Christo arrive à Paris à l’âge de 23 ans, gagne sa vie en faisant des portraits qu’il signe de son nom de famille Javacheff. Du travail alimentaire, son art se situera ailleurs. Pour commencer, dans des tableaux proches de Dubuffet par leur tour matiériste, comme des extraits de terre lunaire, ça s’appelle Cratères, dans d’autres, intitulés déjà Surfaces d’empaquetage, où il utilise du papier ou du tissu, et des froissages, des plis viennent suggérer les ficelles, les cordes qui vont suivre. À retenir de cela, l’attention de suite portée à la matérialité, elle reste carrément terreuse, une fois en plein air, la toile changera, et le fera d’autant plus sous les effets de soleil et de lumière.
Mais la première expérience extérieure est tout autre, en réaction à la construction du Mur de Berlin : une nuit de juin 1962, la rue Visconti, à Saint-germain, une des plus étroites, est barrée par une pyramide de barils, la police intervient, et il faut démanteler. Le pli est désormais pris, le vœu est même déjà là d’empaqueter l’Arc de Triomphe, il en existe la preuve éclatante dans un photomontage. Cela aurait dû se faire cette année-ci, c’est renvoyé à l’automne 2021, pendant seize jours, du samedi 18 septembre au dimanche 3 octobre. Pour donner encore une idée de l’investissement, dans tous les sens, des projets de Christo, et ils ont toujours été autofinancés : pour la place de l’Étoile, il faudra 25 000 mètres carrés de tissu recyclable en polypropylène argent bleuté et 7 000 mètres de corde rouge.
Autour des années 60, toujours, voilà les Empaquetages qui avant les réalisations monumentales ont fait la renommée de Christo. Des fois, des blocs dont on ne peut deviner le contenu, et l’on ne s’en attachera que plus à la variation des textures ; d’autres fois, les objets bien que cachés, en partie du moins, se révèlent par leurs formes, le mobilier se trahit. Et il arrive à Christo d’emballer des statues, des modèles vivants, à l’œuvre par exemple sur l’esplanade du Trocadéro, recouvrant d’un plastique transparent une statue de Paul Nicklausse.

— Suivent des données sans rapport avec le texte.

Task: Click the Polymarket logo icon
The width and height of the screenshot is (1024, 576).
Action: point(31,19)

Juste avant de partir s’établir à New York avec Jeanne-Claude, Christo se lance dans une nouvelle occultation, de vitrines, de devantures de magasins. Elles sont entièrement obstruées, il arrive aussi qu’une lumière de l’intérieur ne fasse qu’épaissir le mystère. C’est toute la manière de Christo, dérober et révéler ensemble. Comme le fait, allons dans la patrie bulgare de l’artiste, l’oklad, la protection métallique destinée à couvrir (en partie du moins) les icônes ; pour les protéger, ou plutôt pour exciter l’imagination, à défaut de la mémoire, des croyants ? Une chance que l’art de Christo ne conduise pas au destin du jeune homme de Schiller, « geheime Weisheit zu erlernen », qui est poussé à braver l’interdit de l’image voilée de Sais : « Kein Sterblicher… rückt diesen Schleier », le lendemain, on le trouve étendu par terre, « besinnungslos und bleich ».

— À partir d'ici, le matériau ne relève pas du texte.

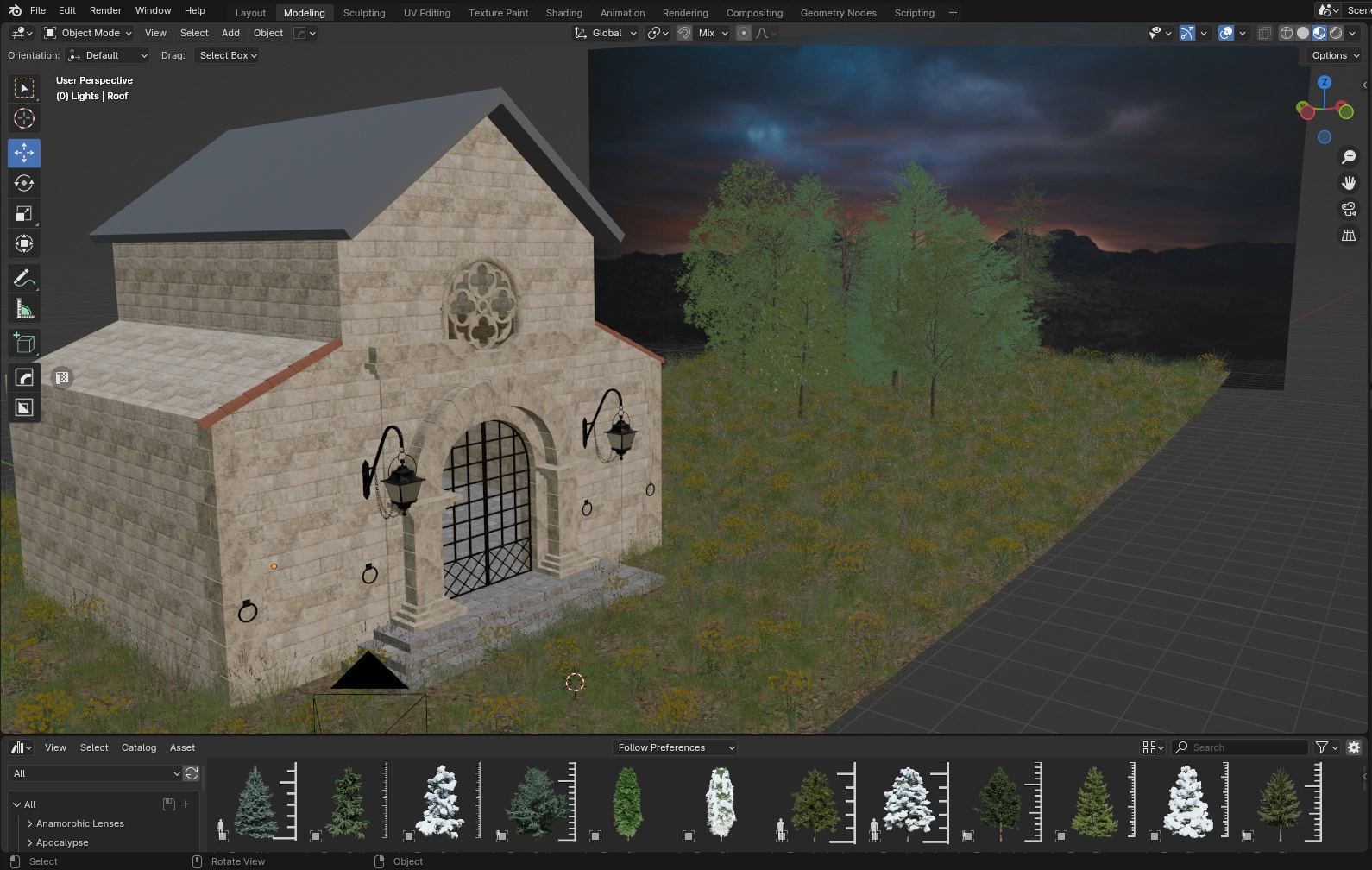The width and height of the screenshot is (1372, 870).
Task: Toggle snapping magnet in header
Action: [x=683, y=33]
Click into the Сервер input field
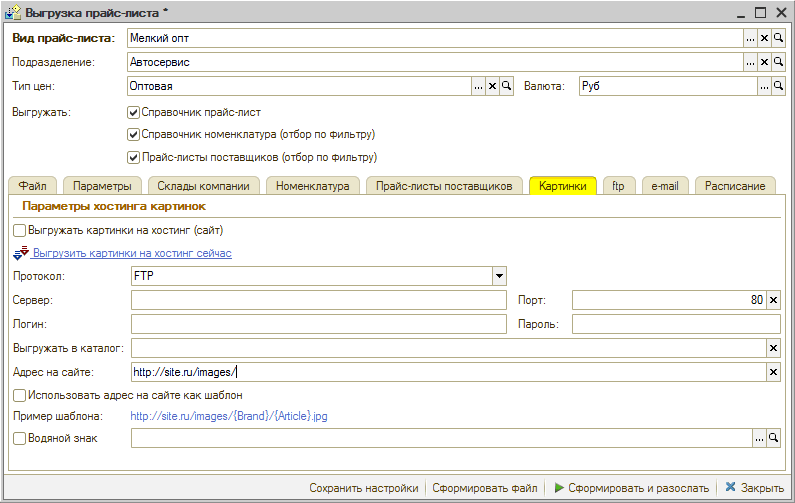795x503 pixels. (318, 300)
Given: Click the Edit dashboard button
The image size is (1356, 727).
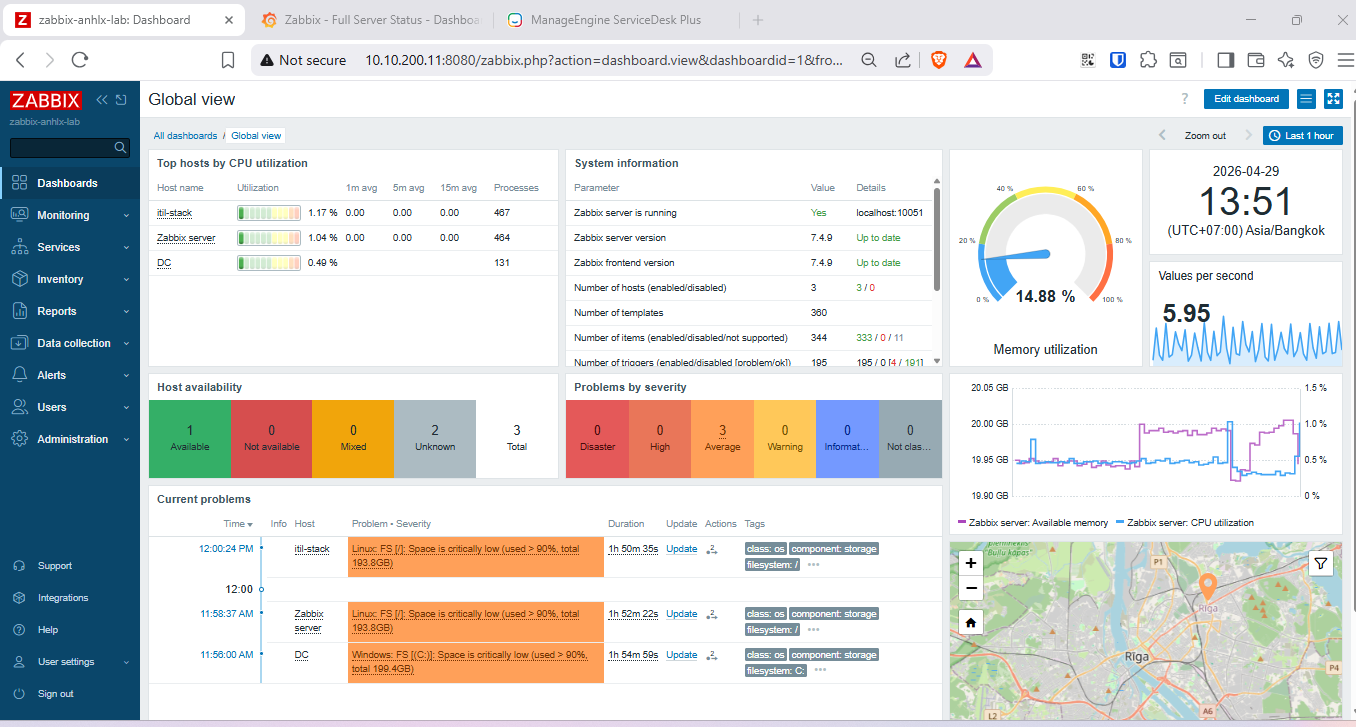Looking at the screenshot, I should click(x=1246, y=99).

Les artistes sont moins impitoyables que les dieux et leurs serviteurs ; tel aussi Man Ray, avec sa photographie de l’Énigme d’Isidore Ducasse, de 1920 : le procédé de l’emballage dans l’esprit surréaliste. Avec peut-être la table de dissection, la machine à coudre, le parapluie, sous une couverture de feutre, ligotés d’épaisses cordes à nouer.